Phobos strings versus C++ Boost - D Programming Language Discussion Forum

Forums

New users
- Learn
Community
- General
- Announce
Improvements
- DIP Ideas
- DIP Devel.
Ecosystem
- GDC
- LDC
- Debuggers
- IDEs
- DWT
Development
- Internals
- Issues
- Beta
- DMD
- Phobos
- Druntime
- Study
Turkish
- Genel
- Duyuru

Index » General » Phobos strings versus C++ Boost

Thread overview

Phobos strings versus C++ Boost
Jan 11, 2014 Brad Anderson
Jan 11, 2014 Jakob Ovrum
Jan 11, 2014 Brad Anderson
Jan 11, 2014 Michel Fortin
Jan 11, 2014 Brad Anderson
Jan 11, 2014 monarch_dodra
Jan 11, 2014 Brad Anderson
Jan 11, 2014 Jacob Carlborg
Jan 11, 2014 monarch_dodra
Jan 11, 2014 Dmitry Olshansky
Jan 12, 2014 Jacob Carlborg
Jan 12, 2014 Tobias Pankrath
Jan 13, 2014 Dominikus Dittes Scherkl
Jan 13, 2014 Michel Fortin
Jan 11, 2014 Brad Anderson
Jan 11, 2014 Andrei Alexandrescu
Jan 11, 2014 Brad Anderson

January 11, 2014

Phobos strings versus C++ Boost

Posted by Brad Anderson

Brad Anderson

The recent discussion got me wondering how Phobos stacked up
against the C++ Boost String Algorithms library.

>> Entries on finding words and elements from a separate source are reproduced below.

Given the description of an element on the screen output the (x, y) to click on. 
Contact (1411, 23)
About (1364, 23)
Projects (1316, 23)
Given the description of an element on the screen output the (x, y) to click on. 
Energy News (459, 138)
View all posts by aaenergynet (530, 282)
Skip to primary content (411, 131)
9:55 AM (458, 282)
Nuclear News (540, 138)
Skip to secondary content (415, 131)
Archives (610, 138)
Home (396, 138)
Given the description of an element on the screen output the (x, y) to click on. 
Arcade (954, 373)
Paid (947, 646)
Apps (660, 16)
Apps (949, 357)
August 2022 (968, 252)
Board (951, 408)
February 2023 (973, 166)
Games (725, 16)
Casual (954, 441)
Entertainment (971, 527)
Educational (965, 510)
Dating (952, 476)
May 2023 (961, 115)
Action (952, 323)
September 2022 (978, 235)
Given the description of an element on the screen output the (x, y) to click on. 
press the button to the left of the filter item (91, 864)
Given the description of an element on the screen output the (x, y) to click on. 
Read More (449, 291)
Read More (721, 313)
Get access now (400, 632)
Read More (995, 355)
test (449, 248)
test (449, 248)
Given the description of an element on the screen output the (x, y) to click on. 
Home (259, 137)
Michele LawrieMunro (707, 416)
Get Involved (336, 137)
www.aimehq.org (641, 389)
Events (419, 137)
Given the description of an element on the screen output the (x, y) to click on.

Some background on the design of the Boost library:
http://www.boost.org/doc/libs/1_55_0/doc/html/string_algo/design.html

TL;DR: It works somewhat like ranges.

Google Spreadsheet with the comparison: http://goo.gl/Wmotu4

I wouldn't be surprised if I missed functions that would do
things easily but I did look reasonably hard for ways to
accomplish things. Do share if you spot anything I missed but
everything should be intuitive rather than clever.

A few things stand out:

1. They have case-insensitive versions of pretty much everything.
It's not hard to do a map!toLower/toUpper in D but it's also not
obvious (nor do I know if that's actually correct in languages
outside of english).

2. Replace and erase options a very slim. Doing something like a
chain() on the results of findSplit() and what you want to inject
I guess would work for replacing but that's really not very
elegant. remove() is simply way too cumbersome to use. I guess
you could use indexOf, then indexOf again with a slice with the
first result, then pass both two a tuple in remove. That's
terrible though.

3. Doing an action several times rather than once is tricky.  As
in, there is no findAll() that returns a range of ranges. Doing
the things mentioned in 2 several times over a whole range just
adds another level of complication.

January 11, 2014

Re: Phobos strings versus C++ Boost

Posted by Jakob Ovrum
in reply to Brad Anderson

Jakob Ovrum

Posted in reply to Brad Anderson

On Saturday, 11 January 2014 at 07:50:56 UTC, Brad Anderson wrote:
> The recent discussion got me wondering how Phobos stacked up
> against the C++ Boost String Algorithms library.
>
> Some background on the design of the Boost library:
> http://www.boost.org/doc/libs/1_55_0/doc/html/string_algo/design.html
>
> TL;DR: It works somewhat like ranges.
>
> Google Spreadsheet with the comparison: http://goo.gl/Wmotu4

Some comments:

 * `empty` is a property - do not append parentheses/call syntax
 * `!find().empty` => `canFind` or `any`
 * `ifind_first/last` can use `find!((a, b) => a.toLower() == b.toLower())`
 * I think the Phobos equivalent of `find_tail` needs a second `retro`?
 * I don't like the idea of adding a predicate to joiner, I think using filter is better

> 1. They have case-insensitive versions of pretty much everything.
> It's not hard to do a map!toLower/toUpper in D but it's also not
> obvious (nor do I know if that's actually correct in languages
> outside of english).

There are two pairs of toLower/toUpper - the ones in std.ascii and std.uni (the std.string pair aliases to std.uni). The latter pair works correctly for all scripts.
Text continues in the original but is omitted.